The cameras pressed closer. I started making out sentence fragments. ‘Sweeney out of jail - fucking him? - What are you going to do? - Comment on the story - what about the dead kid? - Are you fucking him again?’

I clenched my jaw. I tried to ignore the comments and pressed through the crowd. I’m skinny, but I’m strong. The most exercise these guys ever got was reattaching lenses to their cameras. I just spent a year in weapons training and unarmed combat training with some very tough guys.

Then it went over the line.


So if Sweeney didn’t kill the faggot, he must have killed himself then, right? Why’d you try to set up Sweeney?’

I popped.


Who said that?’ I picked out the questioner. A younger slime-ball, shaggy hair, a shaggy beard and really foul body odor. I reached out and grabbed a fist full of beard and immediately regretted it. It was greasy. I had to wrap my fingers around it to keep a grip.

But a grip I kept.

I yanked hard and pulled his face close to mine, regretting that also. He clearly couldn’t afford any oral hygiene. ‘Listen, you smelly, half-assed piece of shit. You don’t know what you’re talking about. I swear to God, if I see you anywhere near me again, I will pop you in the fucking eye. You like Sweeney so much, go ask him what I fight like.’ I gave the beard an extra hard yank and released him. ‘You smell worse than the bag lady on the beach. Have you no pride?’

That only seemed to spur them on. I tried to push through them, but the beard yanking seemed to have triggered some sort of bloodlust, like chum to a shark. It was frightening. I was getting manhandled.

I snugged the towel tighter. Hands tugged at it, trying to pull it from around me. ’Back off. Let me through before I call the police.’


You don’t have a phone, bitch.’

I was looking for the owner of that voice, to deliver a punch to the neck when some of the paps on the east side of the group started dropping. A couple more dropped before anyone noticed. I pushed through in that direction and met Henry taking a swing at the kidneys of the really fat greasy guy.

To the rescue.

I had to stifle a laugh.
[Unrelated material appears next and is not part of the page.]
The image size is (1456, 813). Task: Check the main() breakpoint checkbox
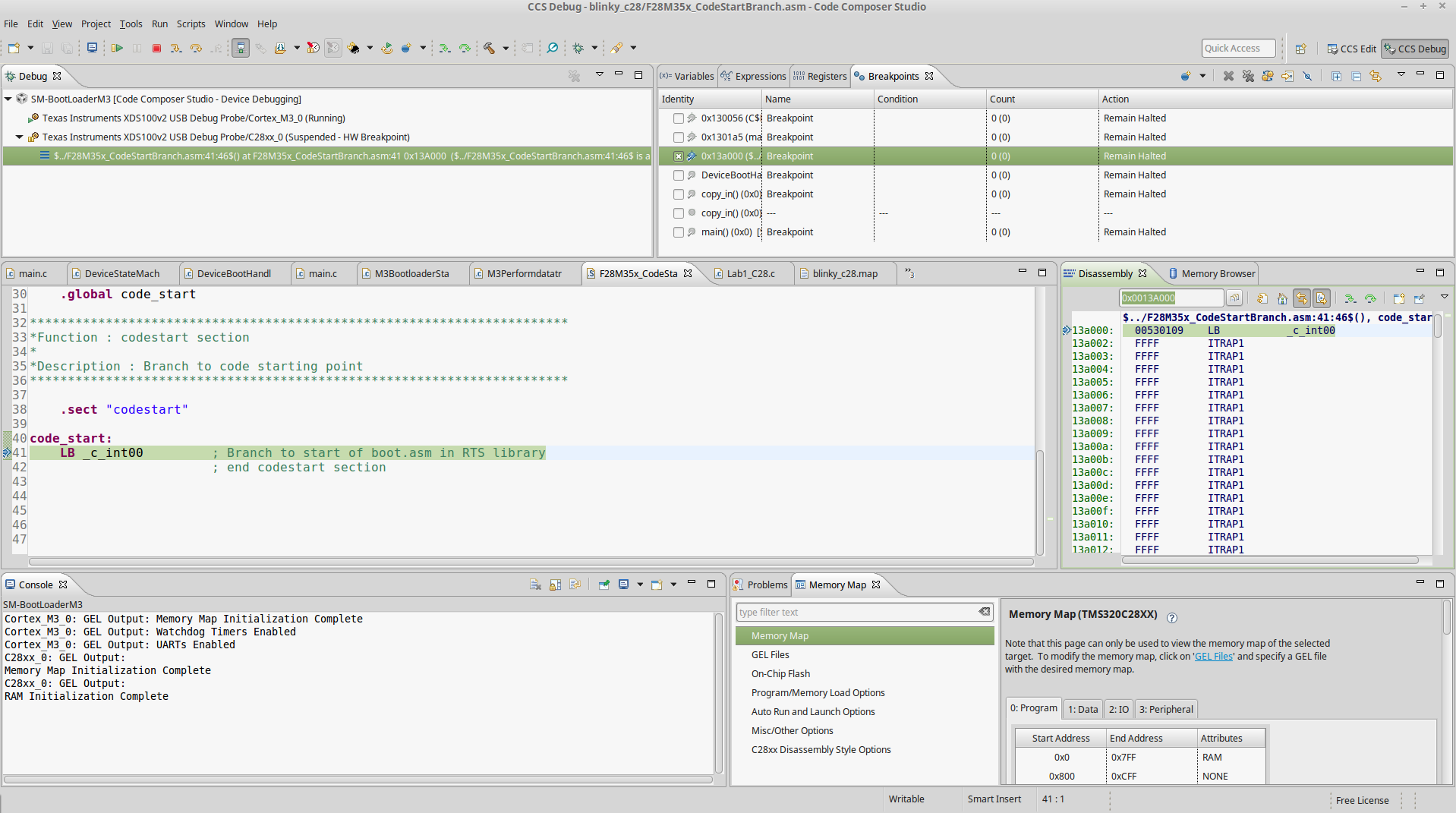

As frightening as that experience was, the sight of a middle-aged Asian man in a cook’s apron wielding a rolling pin was classic. Five of the paps were on the ground holding a leg or their back. I tucked in behind him like he was my bodyguard

The fat guy looked up at the two of us and started yelling. ‘That asshole hit me with his stick.’ Murmurs of painful agreement followed from the others on the ground. Those remaining on their feet backed off a bit but had their cameras at the ready.